Data for this exercise
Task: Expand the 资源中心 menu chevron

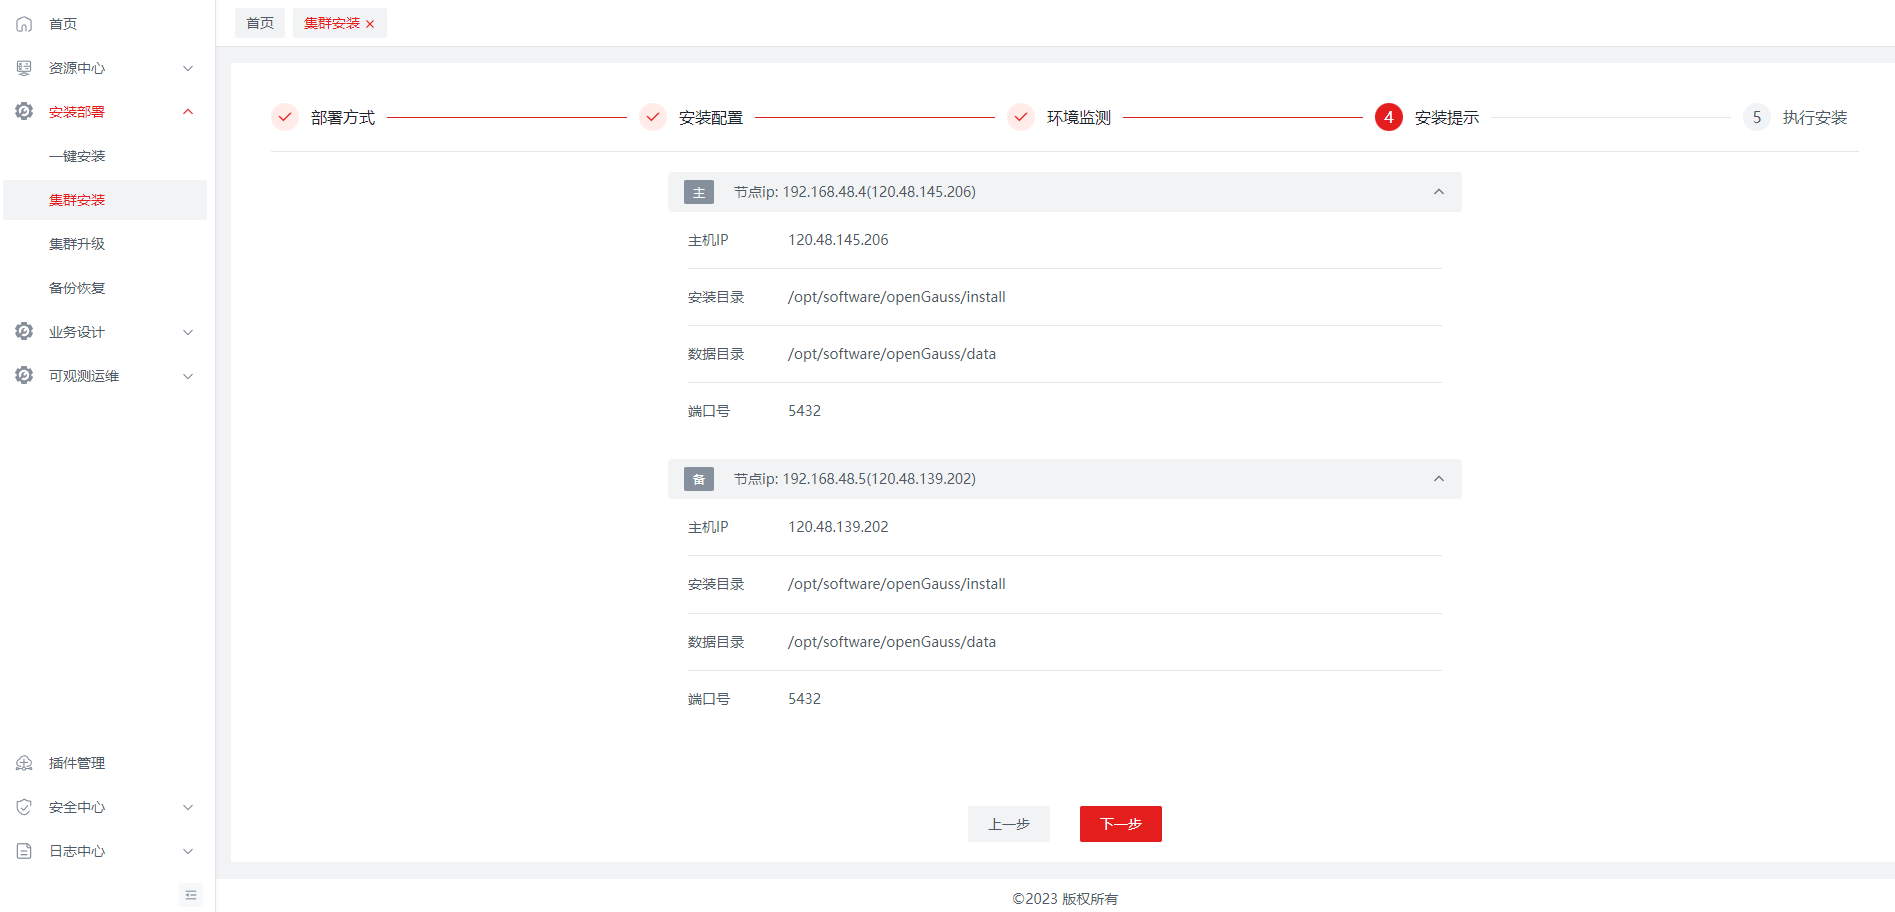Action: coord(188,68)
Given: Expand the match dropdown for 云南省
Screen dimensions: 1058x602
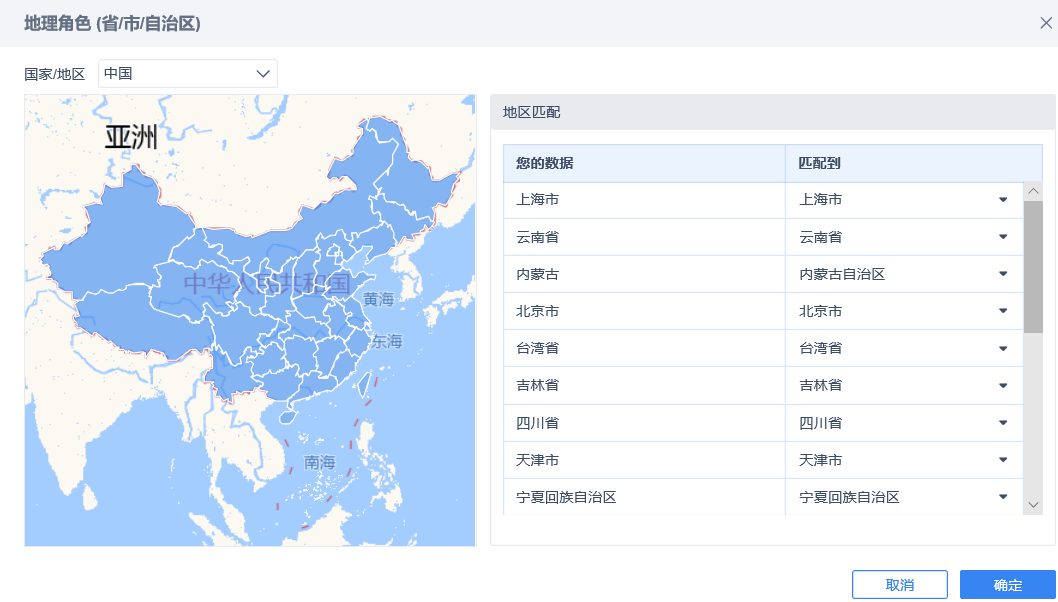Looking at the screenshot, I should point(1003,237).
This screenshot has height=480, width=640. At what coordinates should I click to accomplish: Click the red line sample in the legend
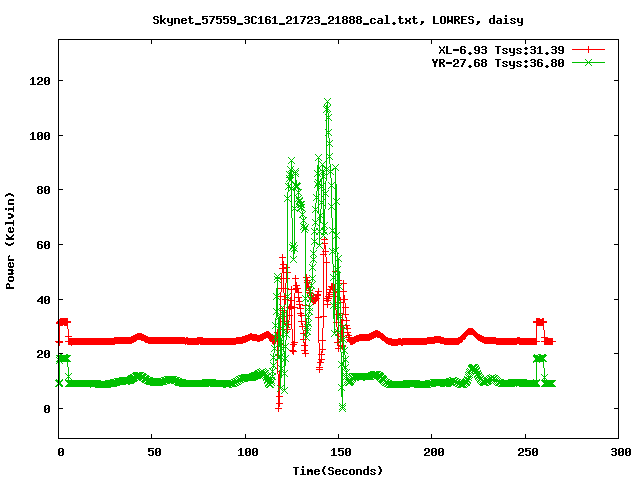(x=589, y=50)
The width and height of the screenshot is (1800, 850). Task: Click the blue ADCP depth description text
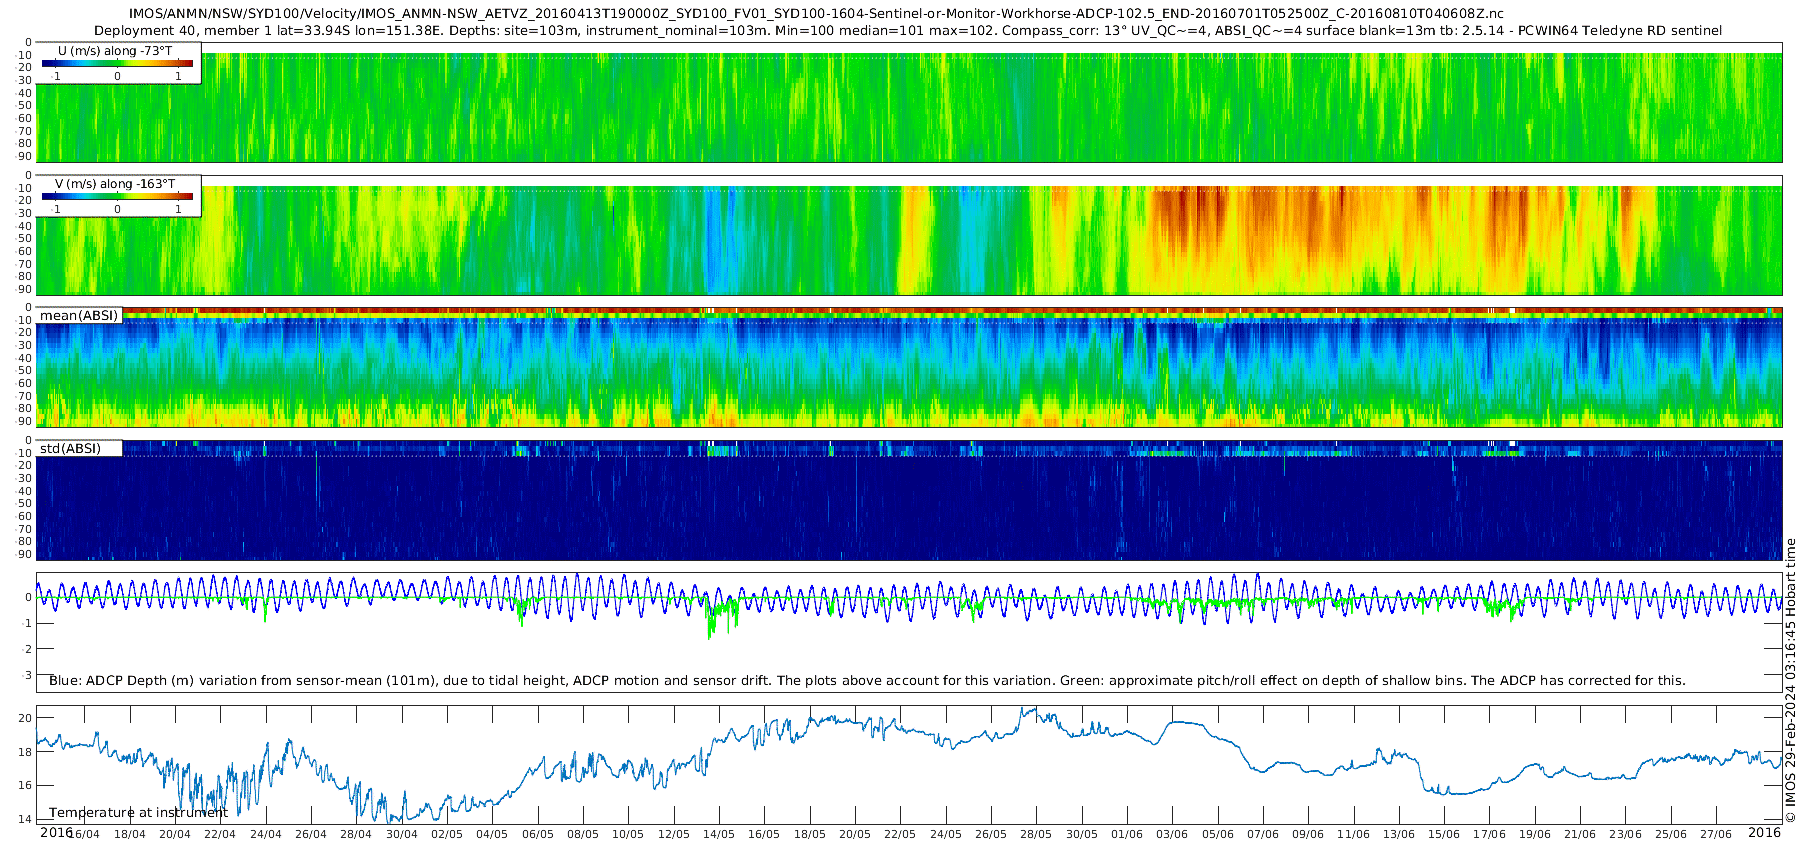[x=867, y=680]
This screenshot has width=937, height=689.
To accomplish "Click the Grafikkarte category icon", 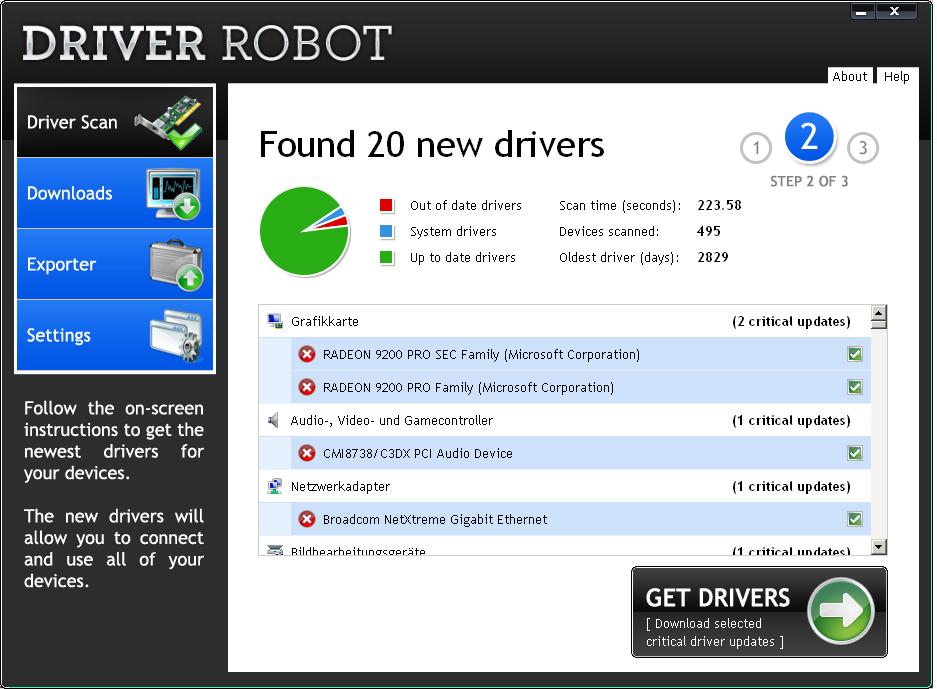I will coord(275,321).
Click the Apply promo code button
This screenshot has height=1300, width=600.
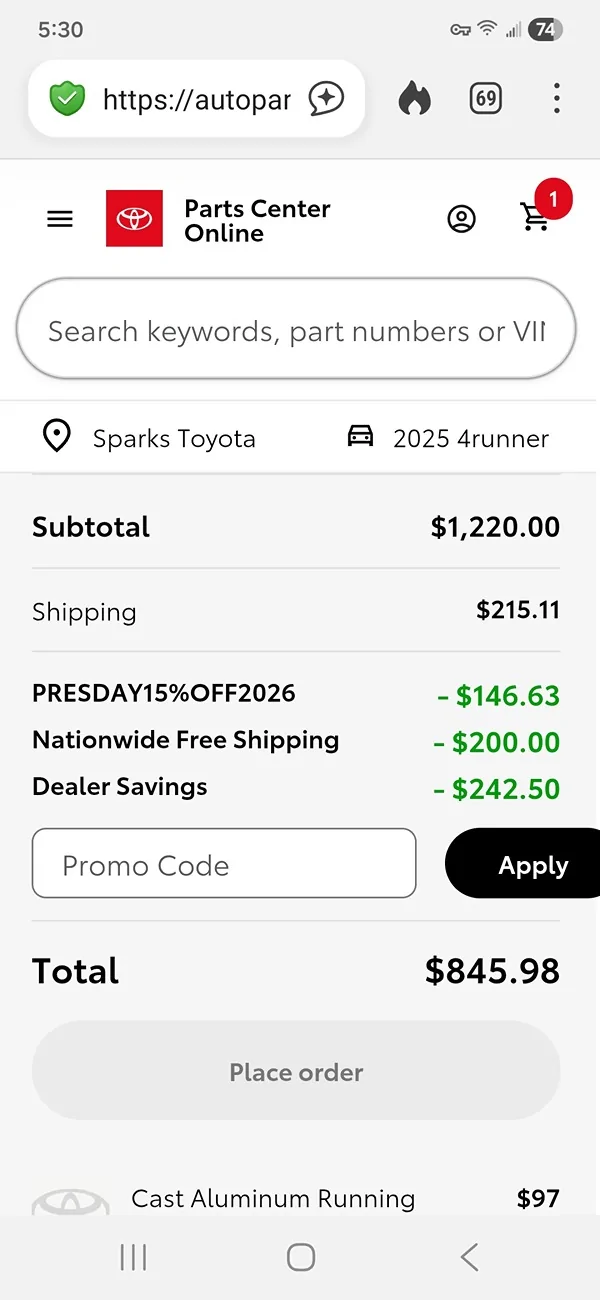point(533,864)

What you are asked to do
Starting at the line that contains "Click the Apply promo code button" and ending at the end of the listing, write those lines out again, requests included. Multiply every coordinate in the answers by 2.1 and round to whole numbers with halves going up, leave all other numbers as they are, and omit the pictures.

Answer to the problem
Click the Apply promo code button
This screenshot has height=1300, width=600.
point(1119,1814)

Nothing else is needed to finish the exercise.